Why posts get removed from /r/DataIsBeautiful

I’ve been a moderator of /r/DataIsBeautiful — one of the largest online communities dedicated to data analysis and visualization — for the past 2 1/2 years. During that time, I’ve reviewed thousands of data visualizations created by amateurs and professionals alike.

(For those not in the know: Moderators on Reddit volunteer their time to help run the subreddits, remove spam, enforce posting rules, and various other tasks to keep the subreddits on-topic and spam-free.)

Although moderating on Reddit is often a thankless job, my experience on /r/DataIsBeautiful has provided me a unique perspective on the data visualization world.

For this post, I thought it would be a fun exercise to visualize how /r/DataIsBeautiful’s posting rules have evolved over time.

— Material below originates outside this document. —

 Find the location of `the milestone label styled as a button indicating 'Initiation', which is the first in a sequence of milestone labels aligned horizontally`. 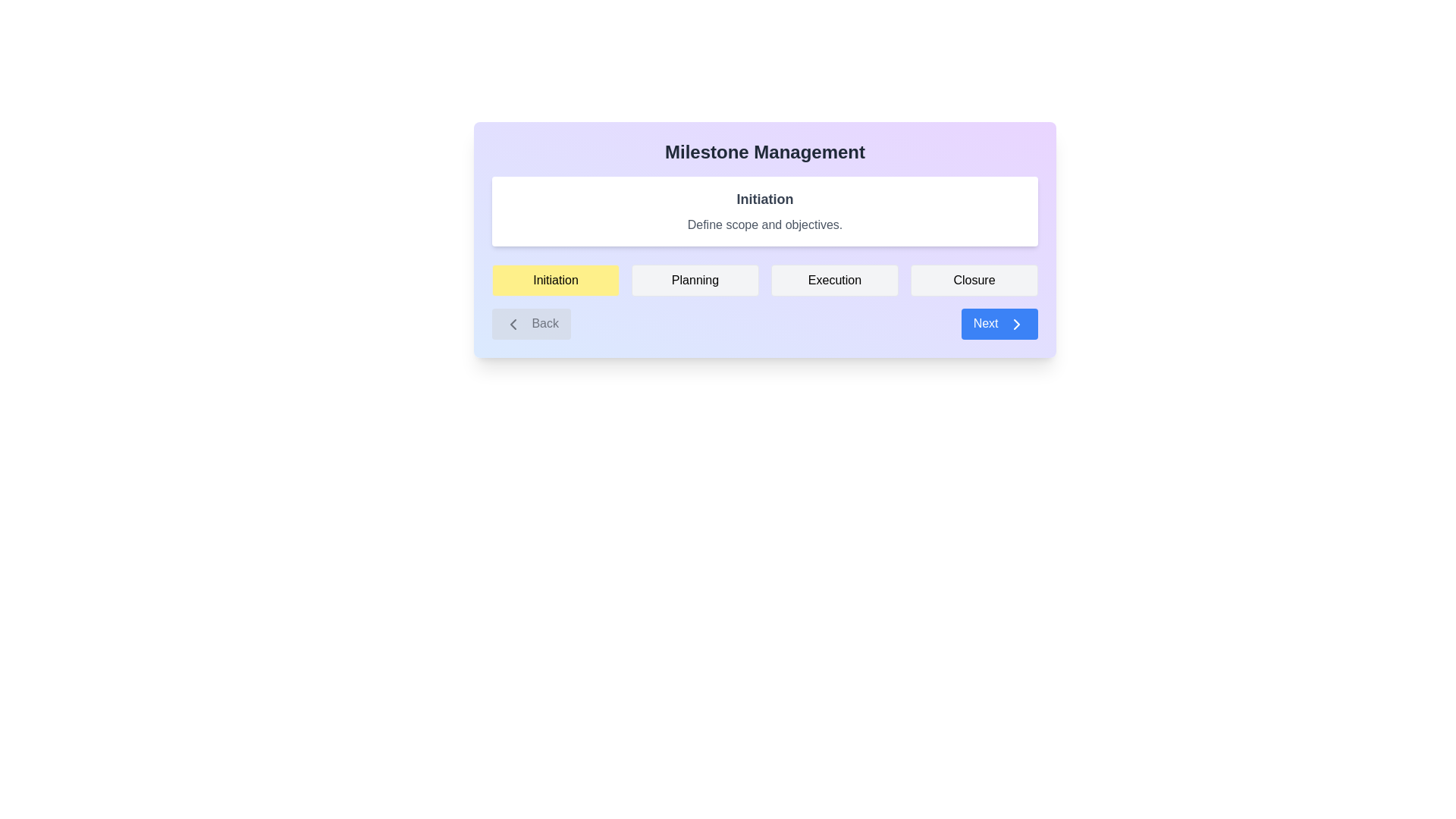

the milestone label styled as a button indicating 'Initiation', which is the first in a sequence of milestone labels aligned horizontally is located at coordinates (555, 281).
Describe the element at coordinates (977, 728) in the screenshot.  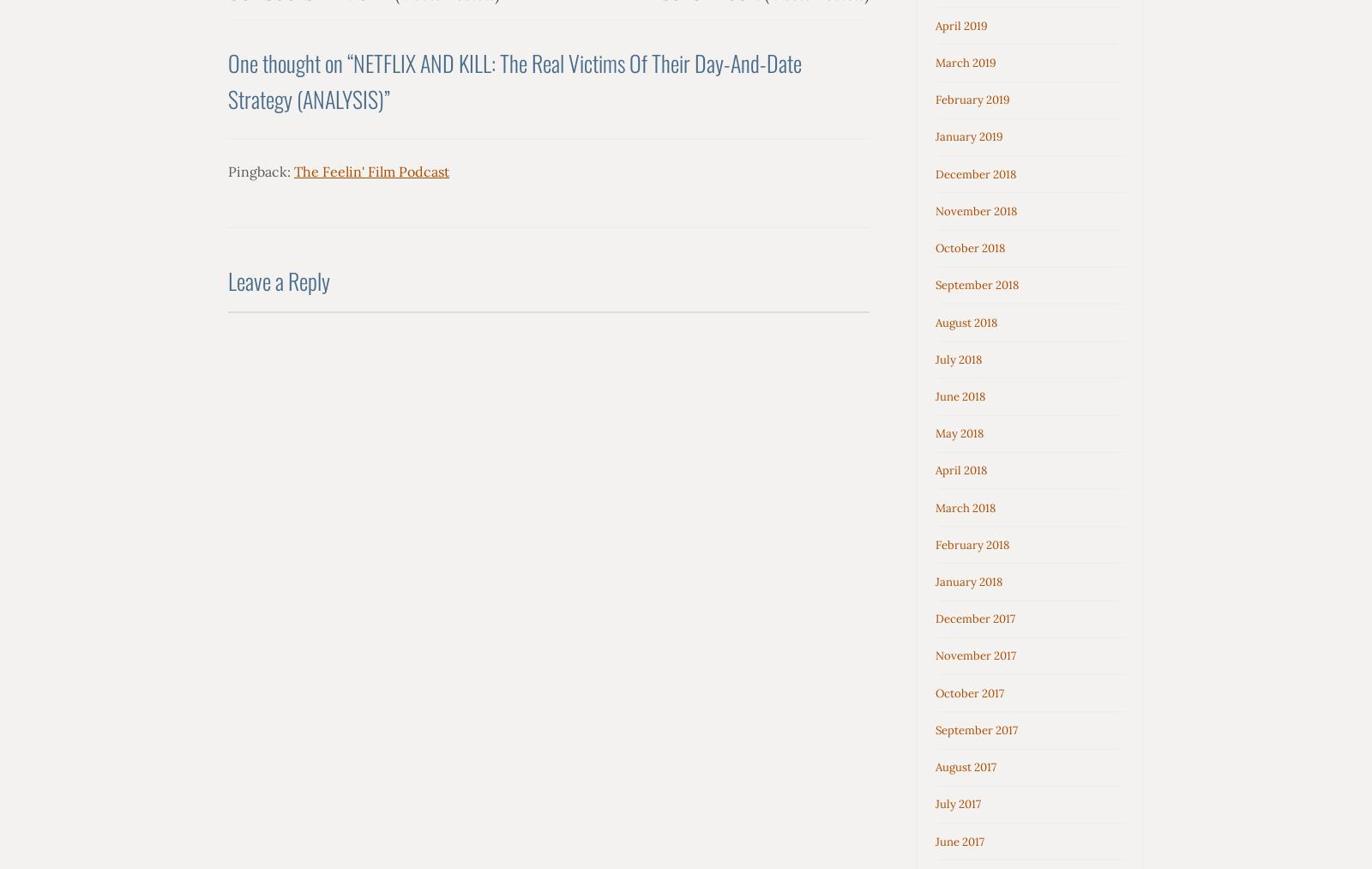
I see `'September 2017'` at that location.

After all, it only seems appropriate that a /r/DataIsBeautiful moderator would analyze and visualize their own community, right?

/r/DataIsBeautiful currently has five core posting rules (1-5), and three experimental rules (6-8):

dib-posting-rules

These posting rules try to provide objective criteria for what makes an appropriate /r/DataIsBeautiful post, and generally make sure that:

  1. The post actually contains a data visualization
  2. The post gives appropriate credit to the data visualization’s creator
  3. The post isn’t obviously and maliciously misleading

Evolution of /r/DataIsBeautiful’s posting rules

I’ve always been curious about the relative importance of these rules over time, so I analyzed the Reddit comment cache on BigQuery, parsed out the official moderator comments that /r/DataIsBeautiful moderators made when removing posts, and binned them by month.

I was able to analyze the comments between January 2013 and January 2016, which provides a unique perspective on the subreddit before and after it became a default subreddit in early 2014.

DIB-post-removal-reasons-fractions

By far, the two biggest reasons for posts being removed on Reddit are:

  • failing to link to something that includes a data visualization, and
  • failing to properly credit the original author of the visualization

Today, those two reasons constitute roughly 50% and 40% of all post removals, respectively.

Interestingly, ever since it defaulted /r/DataIsBeautiful has been receiving increasingly more posts that don’t even include data visualizations. I believe this trend highlights the importance of an active moderation team as a community grows: As /r/DataIsBeautiful’s subscriber numbers climbed from the hundreds of thousands into the millions, the moderators were there to help the community stay on track and share relevant content.

You’ll also notice that there was a stint in 2014 where the moderation team required that all posts linking directly to images must link to PNGs (due to text quality issues with JPEGs), but that rule was replaced when we enacted the rule requiring that all posts link directly to the original source. Since only Original Content creators can post direct links to images now, we decided that it was best to allow them to decide how they wanted to share their content.

You may also notice the lack of the “no political posts except for Thursdays” rule, which was introduced in February 2016. Since February 2016’s comment data is not yet available, I’ll have to leave that analysis for a future post.

Post removal counts

For completeness, I’ve also included the raw counts for each post removal reason below.

DIB-post-removal-reasons-counts

You’ll likely notice the spike in “original source” removals in late 2014, which was due to the /r/DataIsBeautiful mod team more strictly enforcing directly links to the original source. The community took a couple months to get used to the rule, but eventually returned to normal.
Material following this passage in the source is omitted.